Silky. Cold. The kind of thing you eat slowly because it deserves it.
Budino — Italian pudding, set and cool, served in small cups — is one of those desserts that sounds unassuming until you eat it. Then you understand why every trattoria in Sicily has a version. It's not complicated. It doesn't need to be. The almond does the work.

Almond pudding, silky and cold.
Ingredients
- 3 tablespoons Tutto Sicilia Almond Cream
- 500ml whole milk
- 2 tablespoons caster sugar or honey
- 1 teaspoon vanilla extract
- 7g gelatin
- To serve: toasted almond flakes, crumbles of cookies, a thread of honey, or fresh berries, a powdering of cocoa..
Instructions
- Mix and soak gelatin in cold water for 5 minutes until bloomed.
- Warm milk in a saucepan over medium heat until steaming but not boiling.

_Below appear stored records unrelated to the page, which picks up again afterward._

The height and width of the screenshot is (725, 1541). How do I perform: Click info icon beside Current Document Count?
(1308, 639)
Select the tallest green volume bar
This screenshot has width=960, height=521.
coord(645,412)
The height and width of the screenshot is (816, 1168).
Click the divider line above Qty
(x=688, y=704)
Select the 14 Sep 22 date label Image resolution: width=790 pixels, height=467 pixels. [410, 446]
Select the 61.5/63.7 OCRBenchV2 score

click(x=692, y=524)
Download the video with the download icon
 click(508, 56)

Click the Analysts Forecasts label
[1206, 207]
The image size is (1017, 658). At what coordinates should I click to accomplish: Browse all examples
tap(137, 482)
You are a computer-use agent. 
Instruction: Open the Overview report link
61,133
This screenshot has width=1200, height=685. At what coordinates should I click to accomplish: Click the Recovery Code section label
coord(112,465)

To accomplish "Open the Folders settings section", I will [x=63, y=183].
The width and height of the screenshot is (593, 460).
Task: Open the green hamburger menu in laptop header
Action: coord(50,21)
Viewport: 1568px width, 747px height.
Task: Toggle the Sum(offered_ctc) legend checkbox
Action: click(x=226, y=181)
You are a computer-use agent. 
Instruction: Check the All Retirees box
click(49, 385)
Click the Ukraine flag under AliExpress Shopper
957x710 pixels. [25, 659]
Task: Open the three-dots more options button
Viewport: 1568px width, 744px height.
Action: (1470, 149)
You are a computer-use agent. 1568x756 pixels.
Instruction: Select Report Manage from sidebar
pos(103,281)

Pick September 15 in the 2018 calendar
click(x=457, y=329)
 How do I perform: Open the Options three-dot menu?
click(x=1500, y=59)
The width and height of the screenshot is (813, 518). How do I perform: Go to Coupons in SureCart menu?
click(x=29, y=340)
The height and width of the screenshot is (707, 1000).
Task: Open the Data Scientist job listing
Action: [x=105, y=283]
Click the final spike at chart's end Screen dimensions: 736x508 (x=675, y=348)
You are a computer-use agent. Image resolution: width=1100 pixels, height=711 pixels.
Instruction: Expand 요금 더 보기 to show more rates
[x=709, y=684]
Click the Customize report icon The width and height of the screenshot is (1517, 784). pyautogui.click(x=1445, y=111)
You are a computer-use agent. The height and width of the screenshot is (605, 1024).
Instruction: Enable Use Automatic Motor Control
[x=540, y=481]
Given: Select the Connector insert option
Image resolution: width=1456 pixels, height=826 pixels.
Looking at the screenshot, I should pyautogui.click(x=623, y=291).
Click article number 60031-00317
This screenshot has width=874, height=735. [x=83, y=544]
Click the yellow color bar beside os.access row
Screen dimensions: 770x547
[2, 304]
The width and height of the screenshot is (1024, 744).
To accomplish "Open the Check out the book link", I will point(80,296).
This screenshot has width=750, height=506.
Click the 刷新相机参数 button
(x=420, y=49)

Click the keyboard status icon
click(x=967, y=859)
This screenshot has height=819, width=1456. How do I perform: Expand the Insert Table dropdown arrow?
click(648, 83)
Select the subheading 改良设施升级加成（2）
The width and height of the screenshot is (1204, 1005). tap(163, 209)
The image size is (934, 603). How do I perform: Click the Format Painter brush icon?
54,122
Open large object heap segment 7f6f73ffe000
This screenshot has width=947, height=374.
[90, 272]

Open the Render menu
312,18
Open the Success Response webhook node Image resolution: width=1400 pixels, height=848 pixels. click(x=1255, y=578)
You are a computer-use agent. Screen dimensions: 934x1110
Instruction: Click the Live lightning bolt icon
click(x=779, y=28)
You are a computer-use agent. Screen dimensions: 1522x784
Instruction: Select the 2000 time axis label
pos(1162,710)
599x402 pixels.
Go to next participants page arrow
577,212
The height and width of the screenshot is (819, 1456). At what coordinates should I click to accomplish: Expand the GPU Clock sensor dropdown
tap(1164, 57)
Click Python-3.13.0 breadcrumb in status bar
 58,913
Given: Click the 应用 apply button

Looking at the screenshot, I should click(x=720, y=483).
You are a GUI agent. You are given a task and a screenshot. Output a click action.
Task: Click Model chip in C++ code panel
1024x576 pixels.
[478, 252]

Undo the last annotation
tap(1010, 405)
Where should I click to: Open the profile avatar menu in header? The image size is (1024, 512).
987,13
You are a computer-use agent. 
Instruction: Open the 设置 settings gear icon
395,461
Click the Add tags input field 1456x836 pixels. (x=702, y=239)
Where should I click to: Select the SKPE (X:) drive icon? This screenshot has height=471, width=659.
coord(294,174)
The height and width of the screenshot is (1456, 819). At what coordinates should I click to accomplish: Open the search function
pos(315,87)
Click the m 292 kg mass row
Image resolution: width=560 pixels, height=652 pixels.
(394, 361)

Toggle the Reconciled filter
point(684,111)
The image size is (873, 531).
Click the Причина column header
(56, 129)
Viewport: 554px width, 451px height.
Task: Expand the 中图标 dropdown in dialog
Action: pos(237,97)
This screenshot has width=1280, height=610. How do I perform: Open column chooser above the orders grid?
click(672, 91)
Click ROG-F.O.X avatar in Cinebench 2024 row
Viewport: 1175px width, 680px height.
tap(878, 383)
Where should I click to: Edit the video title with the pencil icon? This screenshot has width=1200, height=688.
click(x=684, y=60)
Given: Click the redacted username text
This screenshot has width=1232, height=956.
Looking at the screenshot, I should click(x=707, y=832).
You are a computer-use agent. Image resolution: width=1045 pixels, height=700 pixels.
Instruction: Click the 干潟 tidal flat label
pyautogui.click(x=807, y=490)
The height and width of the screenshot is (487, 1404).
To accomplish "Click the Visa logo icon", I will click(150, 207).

- Stir in almond cream, sugar, and vanilla until completely smooth.
- Add blooned gelatin to the warm milk. Stir until melted.
- Pour into 4 small cups or moulds. Cool slightly, then refrigerate for at least 2 hours until set.
- To serve: run a thin knife around the edge and turn out onto a plate, or eat directly from the cup.
- Top with toasted almonds, cookie crumbles, a powdering of cocoa and a thread of honey poured a filo.
Nonna's Notes
She made this for anyone who needed something gentle. A cold, quiet, very good pudding is a form of care. Make it for someone.
Using almond cream instead of ground almonds shortcuts the process without shortcutting the flavour. The cream is already smooth, already intensely almond, already doing everything you'd spend an hour coaxing out of blanched and blended nuts. You stir it into warm milk, add a little honey, a touch of vanilla, and set it with gelatin. That's the whole thing.
Make it before dinner for the easiest impressive dessert in your repertoire. It sets in the fridge in about two hours and comes out of the cup like a small, beautiful Sicilian secret.
This is the dessert that proves you don't need technique. You need good ingredients and a little patience with the fridge.